=== Work to do ===
Reproduce verbatim the material from the line containing "Viewport: 509px width, 329px" to the line containing "click(721, 207)", both included.

=== Supplied information ===
::::::::::
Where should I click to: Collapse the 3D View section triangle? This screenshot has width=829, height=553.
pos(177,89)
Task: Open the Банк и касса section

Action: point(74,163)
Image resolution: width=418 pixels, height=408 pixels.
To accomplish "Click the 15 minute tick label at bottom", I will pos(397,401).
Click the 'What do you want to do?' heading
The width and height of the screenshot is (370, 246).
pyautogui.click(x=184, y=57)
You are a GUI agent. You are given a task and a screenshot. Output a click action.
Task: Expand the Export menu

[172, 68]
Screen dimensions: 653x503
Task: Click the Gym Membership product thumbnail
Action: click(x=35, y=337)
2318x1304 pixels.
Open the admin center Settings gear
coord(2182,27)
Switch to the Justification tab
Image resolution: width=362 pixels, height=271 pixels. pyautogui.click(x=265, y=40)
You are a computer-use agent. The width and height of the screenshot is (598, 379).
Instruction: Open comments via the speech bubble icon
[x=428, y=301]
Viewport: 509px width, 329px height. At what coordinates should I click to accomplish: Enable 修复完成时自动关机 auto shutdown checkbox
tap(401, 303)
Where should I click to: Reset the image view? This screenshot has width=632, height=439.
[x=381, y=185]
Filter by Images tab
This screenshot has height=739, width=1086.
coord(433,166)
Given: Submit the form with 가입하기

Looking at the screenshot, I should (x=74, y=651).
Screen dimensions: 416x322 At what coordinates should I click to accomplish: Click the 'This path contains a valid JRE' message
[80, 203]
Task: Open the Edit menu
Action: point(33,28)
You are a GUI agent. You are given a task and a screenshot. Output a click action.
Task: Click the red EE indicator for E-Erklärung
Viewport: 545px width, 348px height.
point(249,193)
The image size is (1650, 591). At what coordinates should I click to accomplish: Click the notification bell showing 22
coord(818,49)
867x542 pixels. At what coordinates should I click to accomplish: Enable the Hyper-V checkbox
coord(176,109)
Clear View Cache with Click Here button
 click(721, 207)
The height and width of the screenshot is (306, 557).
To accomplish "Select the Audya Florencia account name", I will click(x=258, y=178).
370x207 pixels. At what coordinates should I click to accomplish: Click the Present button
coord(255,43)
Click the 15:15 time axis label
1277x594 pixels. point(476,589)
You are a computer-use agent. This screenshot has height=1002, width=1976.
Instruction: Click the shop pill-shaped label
::::::::::
=== Reply to the exercise ===
Viewport: 509px width, 329px height. At what coordinates should I click to accomplish: Enable 修复完成时自动关机 auto shutdown checkbox
tap(401, 303)
Where should I click to: Reset the image view? This screenshot has width=632, height=439.
[x=381, y=185]
Filter by Images tab
This screenshot has height=739, width=1086.
coord(433,166)
Given: Submit the form with 가입하기

Looking at the screenshot, I should (x=74, y=651).
Screen dimensions: 416x322 At what coordinates should I click to accomplish: Click the 'This path contains a valid JRE' message
[80, 203]
Task: Open the Edit menu
Action: point(33,28)
You are a GUI agent. You are given a task and a screenshot. Output a click action.
Task: Click the red EE indicator for E-Erklärung
Viewport: 545px width, 348px height.
point(249,193)
The image size is (1650, 591). At what coordinates should I click to accomplish: Click the notification bell showing 22
coord(818,49)
867x542 pixels. At what coordinates should I click to accomplish: Enable the Hyper-V checkbox
coord(176,109)
Clear View Cache with Click Here button
 click(721, 207)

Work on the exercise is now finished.